EXERCISE A:
Answer each question from the article on culture-led regeneration, one answer per line with matching marks:
(i) At which event did the writer chair a panel?
(ii) How long has the work in culture-led regeneration gone on?
(iii) How many new creative-sector jobs are the programmes expected to produce by 2050?
EXERCISE B:
Decide whether each statement agrees with the article on culture-led regeneration, and support every yes or no with the deciding words quoted from it:
(i) The panel looked at the role of culture in levelling up.
(ii) The skills programmes are aimed at young people in the most prosperous parts of the region.
(iii) The target for new creative-sector jobs is set for 2030.

Responding to the government’s levelling-up agenda by investing social capital in our communities to build productivity, boost investment and ensure equitable wealth generation requires the sector to think differently.
By Emma Wilcox
We need a broader discussion about wellbeing, inclusion and social justice alongside topics like viability, investment and growth. At the inaugural UK Real Estate Investment and Infrastructure Forum (UKREiif) earlier this year, it was refreshing to chair a panel exploring these themes and the role of culture in levelling up. We talked about the interventions, partnerships and investment needed to create thriving places and communities.
Two decades of work in culture-led regeneration has given us confidence, evidence and experience of how culture and creativity in placemaking can change the narrative surrounding ‘left-behind places’. We are leading a renaissance in cultural planning that has re-established the identity of places, uniting new, existing and emerging communities and supporting the visitor economy.
At Creative Estuary, we’re demonstrating how an ambitious vision and strategic place-based investment creates change. We are identifying places for creative production and work, transforming high streets and towns and creating extraordinary experiences for audiences, visitors and communities.
Our skills, training and employment programmes for young people in the least advantaged parts of our region will produce 50,000 new jobs in the creative sector by 2050. We are helping those already in the workforce to be better connected and resourced. Building resilience and investing in social capital in our poorest communities boosts productivity.

ENTRIES:
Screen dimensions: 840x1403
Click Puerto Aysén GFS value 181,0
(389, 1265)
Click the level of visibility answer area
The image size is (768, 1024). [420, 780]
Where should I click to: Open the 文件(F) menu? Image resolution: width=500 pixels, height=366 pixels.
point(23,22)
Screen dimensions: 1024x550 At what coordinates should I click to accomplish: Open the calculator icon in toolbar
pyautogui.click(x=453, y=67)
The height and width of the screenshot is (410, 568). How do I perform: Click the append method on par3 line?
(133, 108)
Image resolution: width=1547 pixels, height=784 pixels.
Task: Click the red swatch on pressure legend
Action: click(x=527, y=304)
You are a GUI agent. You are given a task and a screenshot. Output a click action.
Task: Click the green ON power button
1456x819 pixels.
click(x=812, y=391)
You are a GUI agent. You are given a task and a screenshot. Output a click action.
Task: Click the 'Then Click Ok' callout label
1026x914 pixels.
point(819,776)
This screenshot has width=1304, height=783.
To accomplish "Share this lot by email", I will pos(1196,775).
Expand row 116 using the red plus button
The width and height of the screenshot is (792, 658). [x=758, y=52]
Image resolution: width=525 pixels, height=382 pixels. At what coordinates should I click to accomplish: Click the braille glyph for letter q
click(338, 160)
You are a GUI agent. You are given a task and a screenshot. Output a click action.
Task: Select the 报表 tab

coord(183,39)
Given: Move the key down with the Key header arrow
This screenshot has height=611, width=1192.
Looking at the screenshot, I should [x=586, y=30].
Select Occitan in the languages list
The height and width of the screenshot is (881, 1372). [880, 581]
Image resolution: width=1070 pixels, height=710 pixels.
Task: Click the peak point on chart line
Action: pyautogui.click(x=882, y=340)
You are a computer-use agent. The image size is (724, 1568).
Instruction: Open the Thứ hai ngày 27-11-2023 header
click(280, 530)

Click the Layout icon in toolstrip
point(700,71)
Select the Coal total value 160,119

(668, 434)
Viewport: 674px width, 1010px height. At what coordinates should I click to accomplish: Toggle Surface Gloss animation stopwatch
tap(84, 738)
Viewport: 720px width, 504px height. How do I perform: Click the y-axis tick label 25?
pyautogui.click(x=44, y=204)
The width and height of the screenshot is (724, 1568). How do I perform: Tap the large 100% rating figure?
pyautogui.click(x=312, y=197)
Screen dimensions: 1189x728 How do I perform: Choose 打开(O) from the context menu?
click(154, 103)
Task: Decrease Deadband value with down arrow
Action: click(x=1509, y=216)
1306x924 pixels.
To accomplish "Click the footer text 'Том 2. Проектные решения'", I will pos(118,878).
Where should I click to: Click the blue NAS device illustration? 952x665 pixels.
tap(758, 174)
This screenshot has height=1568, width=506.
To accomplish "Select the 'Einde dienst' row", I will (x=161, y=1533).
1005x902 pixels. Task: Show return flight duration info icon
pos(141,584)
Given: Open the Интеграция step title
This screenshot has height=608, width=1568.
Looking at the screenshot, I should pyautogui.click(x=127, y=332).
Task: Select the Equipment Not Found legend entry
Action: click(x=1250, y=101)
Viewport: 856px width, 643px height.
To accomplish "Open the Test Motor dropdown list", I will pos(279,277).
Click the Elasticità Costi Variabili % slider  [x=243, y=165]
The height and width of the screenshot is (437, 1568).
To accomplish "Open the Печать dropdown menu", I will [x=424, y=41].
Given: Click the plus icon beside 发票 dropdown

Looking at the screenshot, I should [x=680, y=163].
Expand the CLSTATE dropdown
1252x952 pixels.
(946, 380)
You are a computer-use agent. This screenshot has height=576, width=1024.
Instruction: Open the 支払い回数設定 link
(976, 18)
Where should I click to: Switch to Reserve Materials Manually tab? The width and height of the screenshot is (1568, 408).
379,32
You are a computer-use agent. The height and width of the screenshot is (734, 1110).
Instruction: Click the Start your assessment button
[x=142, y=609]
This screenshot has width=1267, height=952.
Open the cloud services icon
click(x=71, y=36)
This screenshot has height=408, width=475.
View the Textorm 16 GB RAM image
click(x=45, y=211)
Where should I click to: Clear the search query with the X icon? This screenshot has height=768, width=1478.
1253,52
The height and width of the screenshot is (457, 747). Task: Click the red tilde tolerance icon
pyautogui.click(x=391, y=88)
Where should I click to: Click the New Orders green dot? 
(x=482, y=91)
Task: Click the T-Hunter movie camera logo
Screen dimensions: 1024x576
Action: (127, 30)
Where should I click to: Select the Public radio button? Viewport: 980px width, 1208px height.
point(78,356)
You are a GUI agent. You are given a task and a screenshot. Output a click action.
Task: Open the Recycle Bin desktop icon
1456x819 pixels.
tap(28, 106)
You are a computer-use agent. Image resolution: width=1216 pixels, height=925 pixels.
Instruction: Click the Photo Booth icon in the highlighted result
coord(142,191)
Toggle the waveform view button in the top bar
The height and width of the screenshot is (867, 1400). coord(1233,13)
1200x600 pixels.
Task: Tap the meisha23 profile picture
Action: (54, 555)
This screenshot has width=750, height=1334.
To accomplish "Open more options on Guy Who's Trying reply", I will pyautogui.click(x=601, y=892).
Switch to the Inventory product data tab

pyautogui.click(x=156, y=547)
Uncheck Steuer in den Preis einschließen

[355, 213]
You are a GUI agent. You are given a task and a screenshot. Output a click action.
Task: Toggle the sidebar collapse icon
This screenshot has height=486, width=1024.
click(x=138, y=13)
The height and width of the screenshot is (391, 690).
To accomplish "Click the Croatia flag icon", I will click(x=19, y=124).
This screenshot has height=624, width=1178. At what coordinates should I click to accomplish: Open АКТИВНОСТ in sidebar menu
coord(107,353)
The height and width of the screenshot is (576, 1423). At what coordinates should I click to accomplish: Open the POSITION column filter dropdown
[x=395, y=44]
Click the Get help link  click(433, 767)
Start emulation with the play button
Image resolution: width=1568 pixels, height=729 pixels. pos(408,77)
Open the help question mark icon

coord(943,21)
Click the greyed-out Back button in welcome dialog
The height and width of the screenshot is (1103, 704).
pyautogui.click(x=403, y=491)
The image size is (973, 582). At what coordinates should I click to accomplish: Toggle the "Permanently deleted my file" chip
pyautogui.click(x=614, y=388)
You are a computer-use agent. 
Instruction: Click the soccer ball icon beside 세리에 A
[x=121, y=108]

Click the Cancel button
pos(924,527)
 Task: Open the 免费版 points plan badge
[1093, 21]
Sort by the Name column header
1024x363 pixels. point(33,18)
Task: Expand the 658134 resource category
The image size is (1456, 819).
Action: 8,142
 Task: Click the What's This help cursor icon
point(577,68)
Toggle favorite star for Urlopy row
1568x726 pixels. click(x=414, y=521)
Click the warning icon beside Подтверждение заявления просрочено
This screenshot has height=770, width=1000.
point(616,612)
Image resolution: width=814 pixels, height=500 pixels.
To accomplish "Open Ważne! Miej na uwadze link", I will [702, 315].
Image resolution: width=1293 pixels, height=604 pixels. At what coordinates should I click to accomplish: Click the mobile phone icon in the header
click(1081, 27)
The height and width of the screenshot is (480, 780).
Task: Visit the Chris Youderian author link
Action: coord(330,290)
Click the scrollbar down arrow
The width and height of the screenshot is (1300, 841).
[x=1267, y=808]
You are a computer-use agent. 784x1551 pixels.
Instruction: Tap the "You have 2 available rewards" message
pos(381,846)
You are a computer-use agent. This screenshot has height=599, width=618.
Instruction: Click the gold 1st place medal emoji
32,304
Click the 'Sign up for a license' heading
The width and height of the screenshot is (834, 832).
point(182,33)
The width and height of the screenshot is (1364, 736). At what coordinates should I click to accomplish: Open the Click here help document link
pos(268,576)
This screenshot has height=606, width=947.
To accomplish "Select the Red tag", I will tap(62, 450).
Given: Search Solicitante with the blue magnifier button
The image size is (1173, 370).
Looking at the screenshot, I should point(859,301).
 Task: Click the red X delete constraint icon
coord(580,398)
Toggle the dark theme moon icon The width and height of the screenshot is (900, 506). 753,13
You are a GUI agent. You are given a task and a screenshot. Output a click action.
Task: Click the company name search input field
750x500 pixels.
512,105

WRITTEN ANSWER A:
(i) The inaugural UK Real Estate Investment and Infrastructure Forum (UKREiif)
(ii) Two decades
(iii) 50,000

WRITTEN ANSWER B:
(i) Yes: "chair a panel exploring these themes and the role of culture in levelling up"
(ii) No: "for young people in the least advantaged parts of our region"
(iii) No: "will produce 50,000 new jobs in the creative sector by 2050"